Canada Post is resetting passwords for online accounts - dustfinger
https://www.canadapost.ca/cpc/en/our-company/news-and-media/corporate-news/closures-and-service-interruptions-details.page?article=2019/10/16/canada_post_is_reset&cattype=announcements&cat=updates
======
dustfinger
I recieved the following email from "Canada Post" <donotreply-
nepasrepondre@notifications.canadapost-postescanada.ca>

    
    
      Canada Post password reset for online accounts (ref. OCT 2019)
    
      Canada Post is resetting passwords for all online customer accounts, starting on October 16, 2019.
    
      There has not been a cyberattack or breach of the Canada Post network but we are investigating a report that some customer information may have been compromised in 2017.
    
      We have been able to determine that login and password credentials stolen in external privacy breaches unrelated to Canada Post were used to access individual Canada Post accounts.

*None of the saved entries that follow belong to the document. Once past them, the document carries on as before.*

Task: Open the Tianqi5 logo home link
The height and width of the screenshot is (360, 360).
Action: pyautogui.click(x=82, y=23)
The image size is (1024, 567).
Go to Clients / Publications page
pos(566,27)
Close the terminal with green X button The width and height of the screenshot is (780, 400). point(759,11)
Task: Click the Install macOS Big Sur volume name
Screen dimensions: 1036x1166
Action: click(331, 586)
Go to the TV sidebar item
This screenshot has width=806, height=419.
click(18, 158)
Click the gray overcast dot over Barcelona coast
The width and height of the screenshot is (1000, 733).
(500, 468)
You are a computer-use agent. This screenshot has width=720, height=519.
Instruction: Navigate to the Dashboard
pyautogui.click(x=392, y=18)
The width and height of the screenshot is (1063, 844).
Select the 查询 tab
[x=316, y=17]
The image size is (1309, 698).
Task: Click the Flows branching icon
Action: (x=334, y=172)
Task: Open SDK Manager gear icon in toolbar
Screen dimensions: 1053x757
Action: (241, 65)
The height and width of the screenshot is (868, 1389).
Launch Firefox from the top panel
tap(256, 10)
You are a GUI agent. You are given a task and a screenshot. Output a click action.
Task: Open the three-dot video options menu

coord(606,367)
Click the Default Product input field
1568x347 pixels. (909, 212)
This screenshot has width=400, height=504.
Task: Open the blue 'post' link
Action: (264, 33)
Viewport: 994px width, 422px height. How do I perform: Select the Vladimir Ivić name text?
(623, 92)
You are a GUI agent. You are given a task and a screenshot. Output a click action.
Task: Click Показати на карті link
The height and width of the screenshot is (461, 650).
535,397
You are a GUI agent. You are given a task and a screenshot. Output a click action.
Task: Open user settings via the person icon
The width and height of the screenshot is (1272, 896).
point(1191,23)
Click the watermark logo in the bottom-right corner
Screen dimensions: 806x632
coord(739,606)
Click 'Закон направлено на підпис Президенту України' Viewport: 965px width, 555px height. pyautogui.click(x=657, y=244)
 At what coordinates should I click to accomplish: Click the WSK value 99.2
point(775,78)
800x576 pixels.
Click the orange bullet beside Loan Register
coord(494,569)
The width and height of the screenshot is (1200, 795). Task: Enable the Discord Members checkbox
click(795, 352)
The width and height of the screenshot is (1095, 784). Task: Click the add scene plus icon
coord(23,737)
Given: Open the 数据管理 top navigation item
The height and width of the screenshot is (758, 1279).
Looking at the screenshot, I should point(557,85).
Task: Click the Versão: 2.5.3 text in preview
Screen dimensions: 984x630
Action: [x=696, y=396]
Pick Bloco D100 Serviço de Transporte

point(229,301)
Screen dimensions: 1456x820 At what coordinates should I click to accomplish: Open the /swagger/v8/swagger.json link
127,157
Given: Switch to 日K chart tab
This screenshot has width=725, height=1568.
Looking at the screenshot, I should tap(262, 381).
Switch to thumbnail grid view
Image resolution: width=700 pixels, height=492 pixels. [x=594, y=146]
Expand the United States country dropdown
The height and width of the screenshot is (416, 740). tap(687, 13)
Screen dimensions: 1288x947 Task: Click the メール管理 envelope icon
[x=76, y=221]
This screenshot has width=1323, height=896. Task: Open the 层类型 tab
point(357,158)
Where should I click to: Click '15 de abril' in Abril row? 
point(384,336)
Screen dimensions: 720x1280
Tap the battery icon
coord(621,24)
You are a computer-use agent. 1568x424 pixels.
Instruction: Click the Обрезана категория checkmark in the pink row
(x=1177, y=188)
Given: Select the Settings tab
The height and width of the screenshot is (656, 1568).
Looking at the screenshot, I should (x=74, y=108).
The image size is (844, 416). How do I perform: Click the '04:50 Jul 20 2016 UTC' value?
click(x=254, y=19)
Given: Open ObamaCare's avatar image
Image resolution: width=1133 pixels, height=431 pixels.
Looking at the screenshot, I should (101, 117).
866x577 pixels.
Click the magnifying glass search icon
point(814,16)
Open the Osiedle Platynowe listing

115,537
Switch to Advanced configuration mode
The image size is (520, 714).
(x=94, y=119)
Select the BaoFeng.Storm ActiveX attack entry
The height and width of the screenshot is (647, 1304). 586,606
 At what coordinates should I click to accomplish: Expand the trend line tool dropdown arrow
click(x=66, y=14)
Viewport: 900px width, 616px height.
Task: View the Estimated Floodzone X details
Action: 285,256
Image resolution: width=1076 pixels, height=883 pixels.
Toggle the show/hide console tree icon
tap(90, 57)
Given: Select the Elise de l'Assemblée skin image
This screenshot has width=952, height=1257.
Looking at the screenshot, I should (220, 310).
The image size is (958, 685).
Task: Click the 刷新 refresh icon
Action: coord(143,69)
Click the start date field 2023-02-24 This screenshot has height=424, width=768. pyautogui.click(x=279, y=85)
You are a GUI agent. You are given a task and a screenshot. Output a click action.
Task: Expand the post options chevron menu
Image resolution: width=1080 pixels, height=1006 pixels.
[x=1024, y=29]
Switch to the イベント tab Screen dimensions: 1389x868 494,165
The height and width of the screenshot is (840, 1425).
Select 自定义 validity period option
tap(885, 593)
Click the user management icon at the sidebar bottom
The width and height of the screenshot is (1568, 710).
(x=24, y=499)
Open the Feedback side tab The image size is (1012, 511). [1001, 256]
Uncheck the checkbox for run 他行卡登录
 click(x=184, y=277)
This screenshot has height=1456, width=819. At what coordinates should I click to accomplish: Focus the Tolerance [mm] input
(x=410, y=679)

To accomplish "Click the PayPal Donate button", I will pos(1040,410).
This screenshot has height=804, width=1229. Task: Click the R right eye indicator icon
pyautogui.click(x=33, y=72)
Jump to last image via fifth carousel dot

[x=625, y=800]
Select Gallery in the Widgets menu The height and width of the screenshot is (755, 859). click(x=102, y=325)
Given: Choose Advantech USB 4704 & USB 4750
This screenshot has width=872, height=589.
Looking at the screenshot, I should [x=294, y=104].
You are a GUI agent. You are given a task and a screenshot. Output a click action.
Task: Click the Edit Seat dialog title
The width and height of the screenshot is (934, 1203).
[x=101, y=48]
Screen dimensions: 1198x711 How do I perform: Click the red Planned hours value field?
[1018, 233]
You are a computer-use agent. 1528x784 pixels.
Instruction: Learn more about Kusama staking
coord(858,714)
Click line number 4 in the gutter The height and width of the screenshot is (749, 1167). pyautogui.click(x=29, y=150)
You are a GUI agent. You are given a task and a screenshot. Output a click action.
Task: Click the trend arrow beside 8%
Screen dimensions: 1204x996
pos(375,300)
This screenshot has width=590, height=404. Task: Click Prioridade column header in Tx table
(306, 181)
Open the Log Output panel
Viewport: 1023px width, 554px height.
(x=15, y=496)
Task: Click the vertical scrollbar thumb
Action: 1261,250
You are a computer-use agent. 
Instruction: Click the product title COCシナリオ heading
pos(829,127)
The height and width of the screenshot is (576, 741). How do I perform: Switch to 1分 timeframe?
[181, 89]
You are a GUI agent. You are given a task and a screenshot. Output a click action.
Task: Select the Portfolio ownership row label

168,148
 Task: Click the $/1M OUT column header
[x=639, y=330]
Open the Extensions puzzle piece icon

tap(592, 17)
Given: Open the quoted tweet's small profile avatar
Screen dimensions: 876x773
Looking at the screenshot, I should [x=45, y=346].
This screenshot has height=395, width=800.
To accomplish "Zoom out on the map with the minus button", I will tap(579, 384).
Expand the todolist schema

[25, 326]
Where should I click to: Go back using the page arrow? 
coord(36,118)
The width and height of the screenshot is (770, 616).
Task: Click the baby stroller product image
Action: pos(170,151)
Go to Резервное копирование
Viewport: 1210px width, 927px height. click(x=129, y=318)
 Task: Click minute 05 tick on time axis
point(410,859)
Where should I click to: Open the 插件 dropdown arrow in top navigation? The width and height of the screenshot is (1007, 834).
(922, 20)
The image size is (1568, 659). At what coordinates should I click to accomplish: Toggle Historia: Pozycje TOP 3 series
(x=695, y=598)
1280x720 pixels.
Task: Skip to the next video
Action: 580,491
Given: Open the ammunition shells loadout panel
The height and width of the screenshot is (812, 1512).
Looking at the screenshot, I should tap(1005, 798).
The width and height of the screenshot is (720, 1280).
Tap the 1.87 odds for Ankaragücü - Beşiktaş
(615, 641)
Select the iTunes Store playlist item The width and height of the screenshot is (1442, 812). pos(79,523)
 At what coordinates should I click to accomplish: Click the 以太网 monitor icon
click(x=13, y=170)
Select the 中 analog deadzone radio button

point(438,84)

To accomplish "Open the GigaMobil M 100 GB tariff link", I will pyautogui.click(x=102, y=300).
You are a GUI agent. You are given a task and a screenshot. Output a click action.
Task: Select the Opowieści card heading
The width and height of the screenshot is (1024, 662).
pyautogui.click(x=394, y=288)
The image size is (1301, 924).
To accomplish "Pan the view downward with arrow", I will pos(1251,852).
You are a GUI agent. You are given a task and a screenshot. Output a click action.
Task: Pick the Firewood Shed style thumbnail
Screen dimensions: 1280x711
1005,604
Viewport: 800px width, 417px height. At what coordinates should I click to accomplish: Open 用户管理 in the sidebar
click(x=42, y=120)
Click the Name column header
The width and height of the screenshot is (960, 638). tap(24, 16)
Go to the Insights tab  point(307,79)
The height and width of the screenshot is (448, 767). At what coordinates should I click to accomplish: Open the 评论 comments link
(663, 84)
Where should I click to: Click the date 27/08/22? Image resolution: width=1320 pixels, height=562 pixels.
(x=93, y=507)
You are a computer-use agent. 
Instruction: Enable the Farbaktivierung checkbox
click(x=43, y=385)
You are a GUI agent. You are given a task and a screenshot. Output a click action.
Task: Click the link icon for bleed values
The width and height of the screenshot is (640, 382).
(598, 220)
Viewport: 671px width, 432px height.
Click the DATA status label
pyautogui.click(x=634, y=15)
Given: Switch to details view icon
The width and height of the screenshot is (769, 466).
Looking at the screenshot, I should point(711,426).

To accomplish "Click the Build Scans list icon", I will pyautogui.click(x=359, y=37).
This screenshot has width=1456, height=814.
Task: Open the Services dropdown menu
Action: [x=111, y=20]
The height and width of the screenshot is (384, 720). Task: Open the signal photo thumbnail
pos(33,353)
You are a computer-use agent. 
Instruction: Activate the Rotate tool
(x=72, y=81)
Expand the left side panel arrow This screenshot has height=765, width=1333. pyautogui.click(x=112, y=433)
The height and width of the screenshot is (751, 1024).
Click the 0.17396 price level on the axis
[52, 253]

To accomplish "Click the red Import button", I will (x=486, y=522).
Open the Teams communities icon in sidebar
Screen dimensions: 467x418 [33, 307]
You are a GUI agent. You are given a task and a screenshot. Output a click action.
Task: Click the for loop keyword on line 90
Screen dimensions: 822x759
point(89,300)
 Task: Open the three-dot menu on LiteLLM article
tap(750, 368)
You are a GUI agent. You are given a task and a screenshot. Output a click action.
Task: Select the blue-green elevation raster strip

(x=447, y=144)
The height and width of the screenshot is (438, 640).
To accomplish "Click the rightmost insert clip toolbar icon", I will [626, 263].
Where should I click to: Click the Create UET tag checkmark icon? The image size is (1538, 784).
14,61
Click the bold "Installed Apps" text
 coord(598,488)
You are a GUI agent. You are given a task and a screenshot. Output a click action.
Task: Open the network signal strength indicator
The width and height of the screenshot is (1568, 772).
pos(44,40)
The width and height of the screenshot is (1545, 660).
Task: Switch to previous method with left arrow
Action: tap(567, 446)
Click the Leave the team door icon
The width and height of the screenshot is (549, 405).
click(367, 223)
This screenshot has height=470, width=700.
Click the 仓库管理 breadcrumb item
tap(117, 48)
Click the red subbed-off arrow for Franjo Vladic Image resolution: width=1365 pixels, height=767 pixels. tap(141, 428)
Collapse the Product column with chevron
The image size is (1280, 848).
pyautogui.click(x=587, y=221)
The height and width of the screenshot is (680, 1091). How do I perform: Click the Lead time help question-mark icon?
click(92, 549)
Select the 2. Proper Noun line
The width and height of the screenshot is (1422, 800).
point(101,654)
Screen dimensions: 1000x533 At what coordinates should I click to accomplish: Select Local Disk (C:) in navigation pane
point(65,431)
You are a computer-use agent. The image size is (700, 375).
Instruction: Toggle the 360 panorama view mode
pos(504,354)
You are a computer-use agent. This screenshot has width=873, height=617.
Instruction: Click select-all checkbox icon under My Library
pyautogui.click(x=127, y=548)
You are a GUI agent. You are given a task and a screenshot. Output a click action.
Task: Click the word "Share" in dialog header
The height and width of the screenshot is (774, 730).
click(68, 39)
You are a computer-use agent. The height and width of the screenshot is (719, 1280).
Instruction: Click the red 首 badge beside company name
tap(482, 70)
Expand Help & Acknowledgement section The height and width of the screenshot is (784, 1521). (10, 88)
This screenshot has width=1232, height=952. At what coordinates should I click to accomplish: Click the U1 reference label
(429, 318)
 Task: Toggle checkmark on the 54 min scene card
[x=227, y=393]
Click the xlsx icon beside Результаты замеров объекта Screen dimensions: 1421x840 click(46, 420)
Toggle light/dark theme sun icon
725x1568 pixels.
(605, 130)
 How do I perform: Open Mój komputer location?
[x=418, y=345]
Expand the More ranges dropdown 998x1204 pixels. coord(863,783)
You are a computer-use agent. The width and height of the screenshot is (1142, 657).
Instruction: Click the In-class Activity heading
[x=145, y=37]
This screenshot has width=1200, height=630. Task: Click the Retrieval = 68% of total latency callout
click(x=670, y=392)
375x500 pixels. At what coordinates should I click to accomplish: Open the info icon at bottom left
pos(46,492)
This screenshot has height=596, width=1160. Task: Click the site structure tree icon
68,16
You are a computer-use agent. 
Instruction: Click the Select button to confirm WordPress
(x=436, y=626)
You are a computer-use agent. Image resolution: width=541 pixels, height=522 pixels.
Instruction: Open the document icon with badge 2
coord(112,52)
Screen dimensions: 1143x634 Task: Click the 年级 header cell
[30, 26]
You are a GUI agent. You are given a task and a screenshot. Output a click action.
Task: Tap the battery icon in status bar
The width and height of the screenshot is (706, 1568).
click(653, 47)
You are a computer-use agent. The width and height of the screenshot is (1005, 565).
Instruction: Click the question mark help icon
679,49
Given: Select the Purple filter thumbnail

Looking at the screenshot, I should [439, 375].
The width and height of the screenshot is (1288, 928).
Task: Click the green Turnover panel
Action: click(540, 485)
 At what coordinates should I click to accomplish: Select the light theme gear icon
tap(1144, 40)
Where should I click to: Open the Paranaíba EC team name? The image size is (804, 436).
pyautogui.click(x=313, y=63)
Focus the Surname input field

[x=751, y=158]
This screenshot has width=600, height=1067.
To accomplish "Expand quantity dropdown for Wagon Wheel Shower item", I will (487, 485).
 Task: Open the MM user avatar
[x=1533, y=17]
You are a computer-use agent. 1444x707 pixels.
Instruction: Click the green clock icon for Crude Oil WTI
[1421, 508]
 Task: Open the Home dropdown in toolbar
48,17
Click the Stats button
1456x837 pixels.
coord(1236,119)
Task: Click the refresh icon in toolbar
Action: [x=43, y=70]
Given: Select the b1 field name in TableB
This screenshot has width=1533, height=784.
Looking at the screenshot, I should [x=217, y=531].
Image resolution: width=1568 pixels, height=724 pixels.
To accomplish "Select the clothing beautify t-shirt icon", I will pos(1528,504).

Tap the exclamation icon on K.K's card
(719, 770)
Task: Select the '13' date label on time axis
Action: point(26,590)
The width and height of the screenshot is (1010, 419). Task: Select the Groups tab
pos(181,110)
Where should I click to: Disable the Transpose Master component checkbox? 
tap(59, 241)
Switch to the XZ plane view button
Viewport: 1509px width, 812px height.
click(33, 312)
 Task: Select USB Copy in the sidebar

This is possible when users reuse their credentials on several websites for convenience or to avoid having to remember different passwords.
    
      Based on our investigation, we do not believe your information has been compromised, but we are requiring that you reset your password.
    
      What you need to do
    
      * Create a stronger password (with both small and capital letters, a number and a special character such as !, # or %) for your Canada Post account.
    
      * To change your password, click the button at the bottom of this email. Enter your user name to start the process of resetting your password with the new requirements.
    
      * Alternatively, you can visit canadapost.ca, click "Sign in" the top right-hand corner of the homepage and then select "Forgot Password."
    
      * If you use the Canada Post or epost mobile app, please sign out and log back in once you have reset your password at canadapost.ca.
    
      While this is not a breach of the Canada Post network, we understand our obligation to our customers and all Canadians to keep their information safe. We will be reviewing our policies and procedures to determine how we can continue to improve the security of our online platforms.
    
      If you have any questions, please call our Customer Care team at 1-877-376-1212. Please use reference number OCT 2019 to help us direct your call.
    
      Thank you.
    

I really wish that they would not send out an email with a link to all account
holders to have their passwords reset. They just gave the phishers an easy
win. I wonder how many accounts will be compromised after this blunder? An
email informing people to go to the home page and select "Forgot Password",
but without providing any link would have been a better choice.

dustfinger.